Winkler understands the intent of the guidance, but he still sees it as a problem. He says that as a defence lawyer, he will either lose money bringing his client’s full defence to the court or have to do a “less than adequate” job in mounting the defence.
Additionally, he feels it could weaponize the use of the legislation against “little guys” who are often bullied by big corporate interests.
“The legislation says that if you’re successful as the defendant on a motion, you get full indemnity costs. It’s inconsistent with that provision to limit or provide a guidance to motion judges that, generally, the costs awarded shouldn’t exceed $50,000. I mean, what is it? Is it full indemnity? Or is it fixed? Is there a ceiling on the indemnification? It’s an example of the Court of Appeal struggling with the [effects of the] legislation to make it work consistently with the intent of the legislation, but creating problems in their judicial activism.”
While he feels that anti-SLAPP motions have caused difficulties in Canadian courts, Winkler says courts in the UK and Australia have avoided the same pitfalls. Referencing the UK, Winkler explains that the legislation “basically provided a precondition or created a new element to the cause of action of defamation. It’s really elegant and simple. It says that a statement is not defamatory unless its publication has caused, or is likely to cause, serious harm to the reputation of the claimant.” That provision, in his view, solves the issue of SLAPP litigation.
Although Winkler doesn’t expect Canada to enact a similar provision, he believes that with enough people talking about the SLAPP situation, the conversation may nudge governments to make amending the legislation a legislative priority.
“The law of defamation deals with two fundamental pillars of a democratic society. One is freedom of expression and freedom of the press, which are constitutional principles, and the other is the protection of one’s reputation. And the Supreme Court of Canada has talked about that as being a fundamental principle of our society. We’re dealing with issues that go to the core and the nature of who we are as a society.

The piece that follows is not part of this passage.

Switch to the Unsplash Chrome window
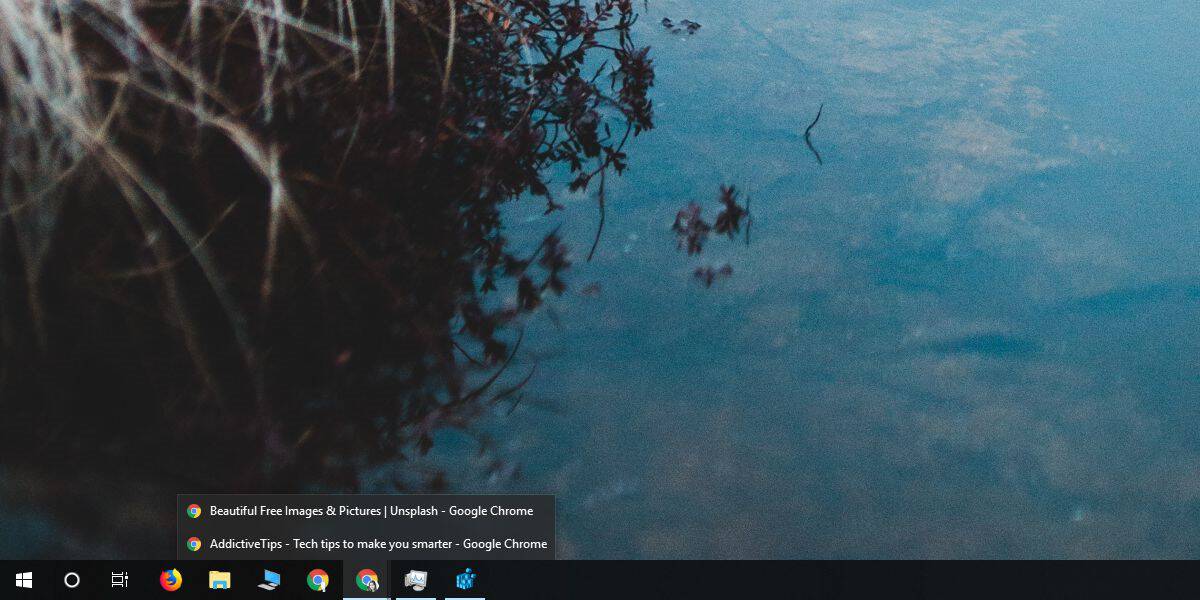 (366, 511)
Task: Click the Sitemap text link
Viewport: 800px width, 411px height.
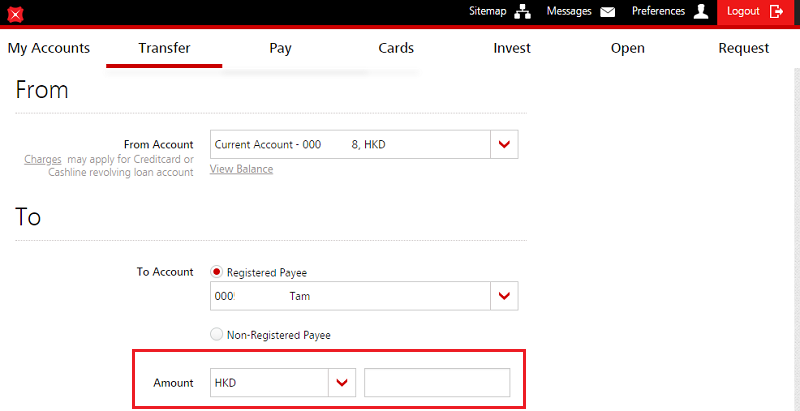Action: pos(488,12)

“On the other hand, we’re dealing with the law of defamation, which, for the most part, is considered to be a somewhat narrow area of law… I’m not sure that the law of defamation per se and the amendment of the law of defamation is treated with the same priority as some of the other areas of law… I would argue my first point, and that is that we’re dealing with two fundamental principles of our society, and we ought to get the balance of those two interests right. And at the moment, I don't think we do.”